Records contained in a dataset
*** Begin section ***

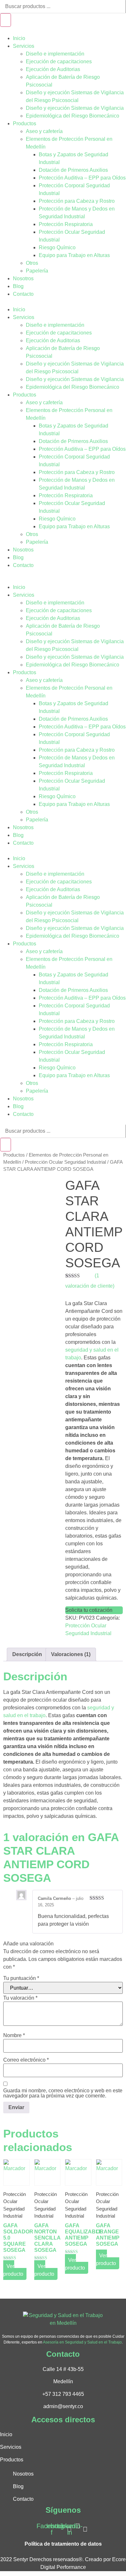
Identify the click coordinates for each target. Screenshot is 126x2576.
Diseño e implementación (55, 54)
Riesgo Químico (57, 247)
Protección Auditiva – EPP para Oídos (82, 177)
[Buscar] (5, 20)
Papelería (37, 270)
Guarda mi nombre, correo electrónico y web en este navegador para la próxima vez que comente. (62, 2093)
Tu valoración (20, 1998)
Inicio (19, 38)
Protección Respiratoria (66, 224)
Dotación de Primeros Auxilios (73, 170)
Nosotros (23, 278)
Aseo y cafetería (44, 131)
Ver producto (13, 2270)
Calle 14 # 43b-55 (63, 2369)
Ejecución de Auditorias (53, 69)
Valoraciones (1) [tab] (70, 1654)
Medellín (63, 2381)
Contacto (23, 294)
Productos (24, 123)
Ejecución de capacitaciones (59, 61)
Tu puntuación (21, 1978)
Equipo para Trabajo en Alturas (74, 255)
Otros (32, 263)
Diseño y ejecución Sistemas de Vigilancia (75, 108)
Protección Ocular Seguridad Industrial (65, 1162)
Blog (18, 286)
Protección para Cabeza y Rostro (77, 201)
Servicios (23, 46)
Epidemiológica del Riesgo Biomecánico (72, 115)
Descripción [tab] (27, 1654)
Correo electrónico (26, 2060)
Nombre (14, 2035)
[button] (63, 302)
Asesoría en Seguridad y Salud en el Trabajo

*** End section ***

*ASSIGNMENT:* All pictures are to be skipped; the lines from the first line of the records through the line containing "Nosotros (23, 278)" are to be repeated exactly, both ends included.

*ANSWER AREA:*
Identify the click coordinates for each target. Screenshot is 126x2576.
Diseño e implementación (55, 54)
Riesgo Químico (57, 247)
Protección Auditiva – EPP para Oídos (82, 177)
[Buscar] (5, 20)
Papelería (37, 270)
Guarda mi nombre, correo electrónico y web en este navegador para la próxima vez que comente. (62, 2093)
Tu valoración (20, 1998)
Inicio (19, 38)
Protección Respiratoria (66, 224)
Dotación de Primeros Auxilios (73, 170)
Nosotros (23, 278)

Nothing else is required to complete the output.